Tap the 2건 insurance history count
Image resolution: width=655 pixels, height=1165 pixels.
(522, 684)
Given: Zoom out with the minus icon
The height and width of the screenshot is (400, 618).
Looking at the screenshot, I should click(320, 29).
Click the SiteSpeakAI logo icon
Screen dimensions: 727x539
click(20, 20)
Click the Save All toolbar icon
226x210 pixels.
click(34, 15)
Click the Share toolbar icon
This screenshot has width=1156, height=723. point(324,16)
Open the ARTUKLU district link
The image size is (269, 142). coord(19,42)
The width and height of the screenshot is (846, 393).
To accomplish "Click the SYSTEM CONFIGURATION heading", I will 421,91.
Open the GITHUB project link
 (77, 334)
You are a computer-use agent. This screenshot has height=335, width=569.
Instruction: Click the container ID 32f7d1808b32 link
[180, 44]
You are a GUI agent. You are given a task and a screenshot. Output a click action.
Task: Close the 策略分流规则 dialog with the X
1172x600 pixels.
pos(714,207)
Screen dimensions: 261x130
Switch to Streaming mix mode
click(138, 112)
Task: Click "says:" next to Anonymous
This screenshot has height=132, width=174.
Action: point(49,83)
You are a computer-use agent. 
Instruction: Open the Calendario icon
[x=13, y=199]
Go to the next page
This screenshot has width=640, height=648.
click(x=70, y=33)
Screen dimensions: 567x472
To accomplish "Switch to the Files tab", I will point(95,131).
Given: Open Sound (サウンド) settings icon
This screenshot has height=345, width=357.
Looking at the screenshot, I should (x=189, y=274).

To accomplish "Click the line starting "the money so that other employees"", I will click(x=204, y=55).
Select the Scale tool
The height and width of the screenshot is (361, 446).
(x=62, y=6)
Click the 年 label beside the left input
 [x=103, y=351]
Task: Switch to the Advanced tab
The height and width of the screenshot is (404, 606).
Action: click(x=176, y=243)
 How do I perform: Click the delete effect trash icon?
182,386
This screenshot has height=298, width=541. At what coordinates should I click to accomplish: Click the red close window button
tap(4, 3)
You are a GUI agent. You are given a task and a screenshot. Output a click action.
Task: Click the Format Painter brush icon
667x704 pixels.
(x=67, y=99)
------------------------
▶ **PROBLEM TO WORK ON**: Write the listing out again, matching every line exactly.

▶ **RESPONSE TO THE TASK**:
Tap the 2건 insurance history count
Image resolution: width=655 pixels, height=1165 pixels.
(522, 684)
Given: Zoom out with the minus icon
The height and width of the screenshot is (400, 618).
Looking at the screenshot, I should click(320, 29).
Click the SiteSpeakAI logo icon
Screen dimensions: 727x539
click(20, 20)
Click the Save All toolbar icon
226x210 pixels.
click(34, 15)
Click the Share toolbar icon
This screenshot has width=1156, height=723. point(324,16)
Open the ARTUKLU district link
The image size is (269, 142). coord(19,42)
The width and height of the screenshot is (846, 393).
To accomplish "Click the SYSTEM CONFIGURATION heading", I will 421,91.
Open the GITHUB project link
 (77, 334)
You are a computer-use agent. This screenshot has height=335, width=569.
Instruction: Click the container ID 32f7d1808b32 link
[180, 44]
You are a GUI agent. You are given a task and a screenshot. Output a click action.
Task: Close the 策略分流规则 dialog with the X
1172x600 pixels.
pos(714,207)
Screen dimensions: 261x130
Switch to Streaming mix mode
click(138, 112)
Task: Click "says:" next to Anonymous
This screenshot has height=132, width=174.
Action: point(49,83)
You are a computer-use agent. 
Instruction: Open the Calendario icon
[x=13, y=199]
Go to the next page
This screenshot has width=640, height=648.
click(x=70, y=33)
Screen dimensions: 567x472
To accomplish "Switch to the Files tab", I will point(95,131).
Given: Open Sound (サウンド) settings icon
This screenshot has height=345, width=357.
Looking at the screenshot, I should (x=189, y=274).

To accomplish "Click the line starting "the money so that other employees"", I will click(x=204, y=55).
Select the Scale tool
The height and width of the screenshot is (361, 446).
(x=62, y=6)
Click the 年 label beside the left input
 [x=103, y=351]
Task: Switch to the Advanced tab
The height and width of the screenshot is (404, 606).
Action: click(x=176, y=243)
 How do I perform: Click the delete effect trash icon?
182,386
This screenshot has height=298, width=541. At what coordinates should I click to accomplish: Click the red close window button
tap(4, 3)
You are a GUI agent. You are given a task and a screenshot. Output a click action.
Task: Click the Format Painter brush icon
667x704 pixels.
(x=67, y=99)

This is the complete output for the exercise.